→ **Stored data**:
------------------------------------
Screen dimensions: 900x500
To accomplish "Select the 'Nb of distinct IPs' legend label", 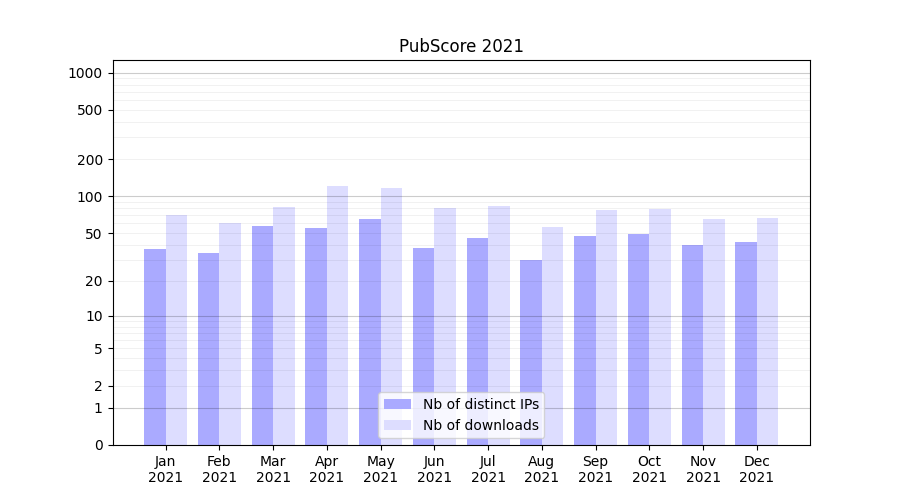I will pos(480,404).
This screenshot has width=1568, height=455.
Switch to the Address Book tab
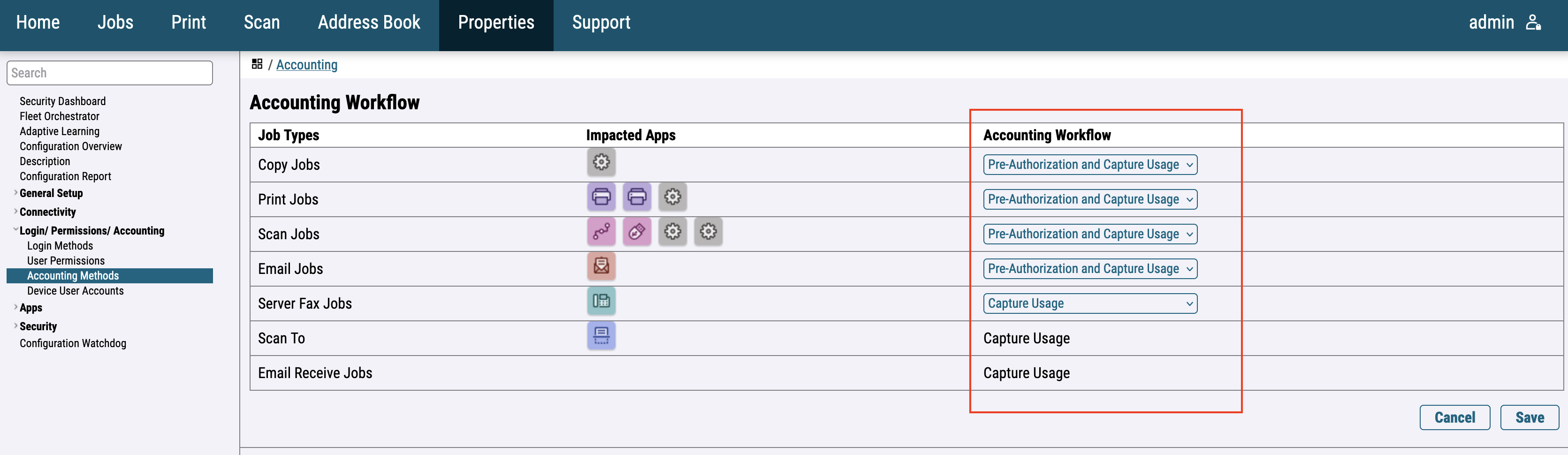tap(368, 23)
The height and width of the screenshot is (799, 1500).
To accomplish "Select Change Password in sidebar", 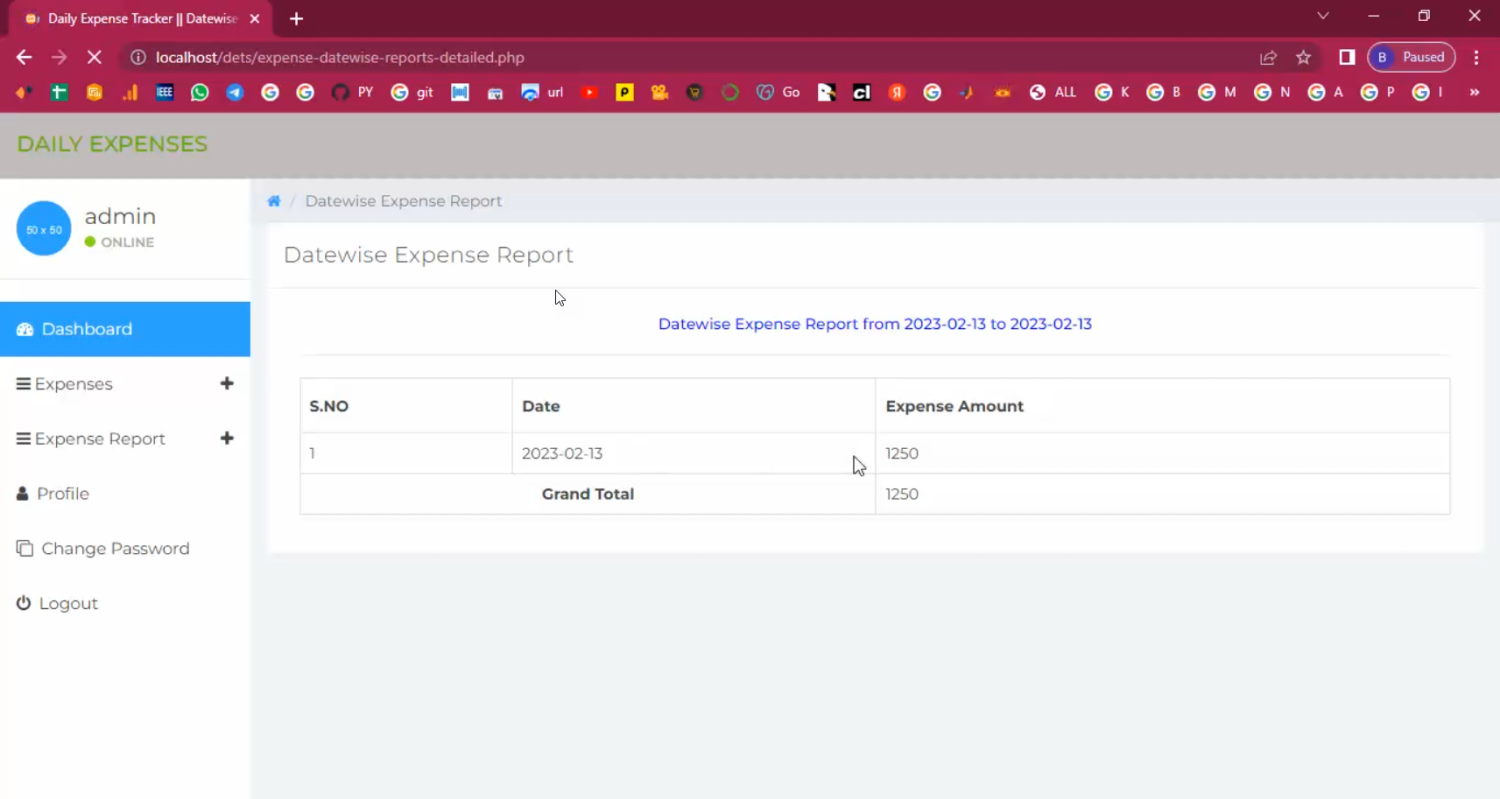I will click(x=115, y=549).
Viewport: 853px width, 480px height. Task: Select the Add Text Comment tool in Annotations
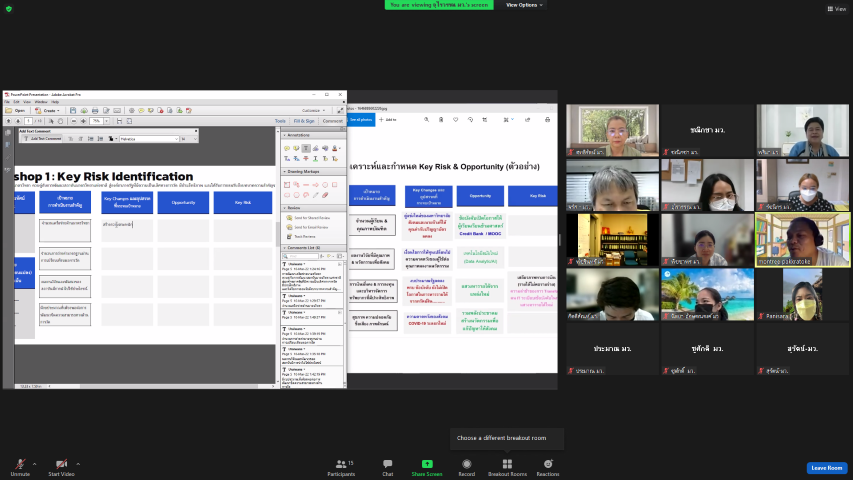(x=307, y=148)
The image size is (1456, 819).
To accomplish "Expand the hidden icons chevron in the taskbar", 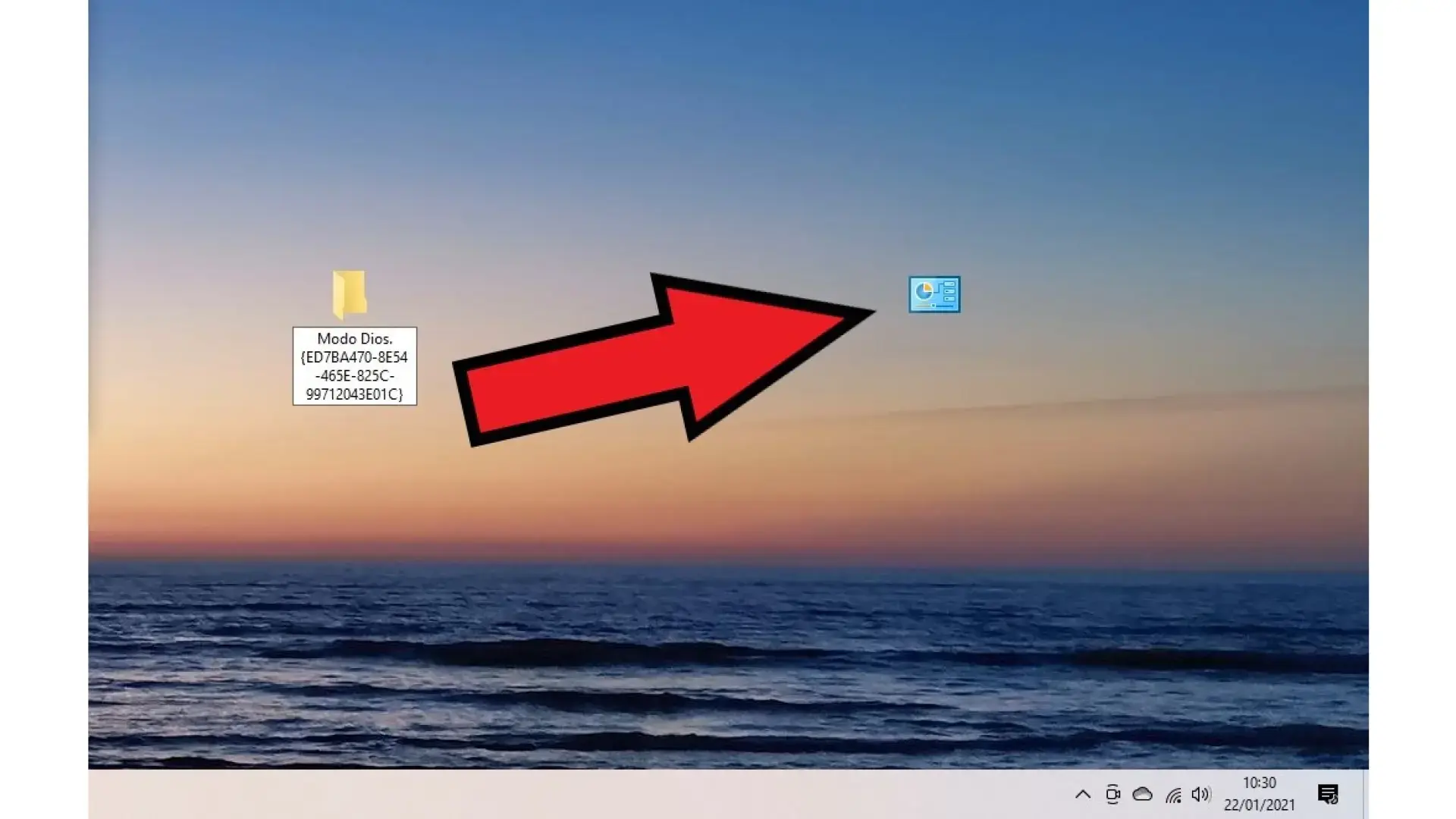I will pyautogui.click(x=1083, y=794).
------------------------------------
→ **What you should do**: Copy each line of the records that contains the word "width", matching uppercase and lowercase exactly.

→ **Exercise output**:
This screenshot has width=1568, height=455.
The height and width of the screenshot is (799, 1500).
Viewport: 853px width, 480px height. Task: Select the Add Text Comment tool in Annotations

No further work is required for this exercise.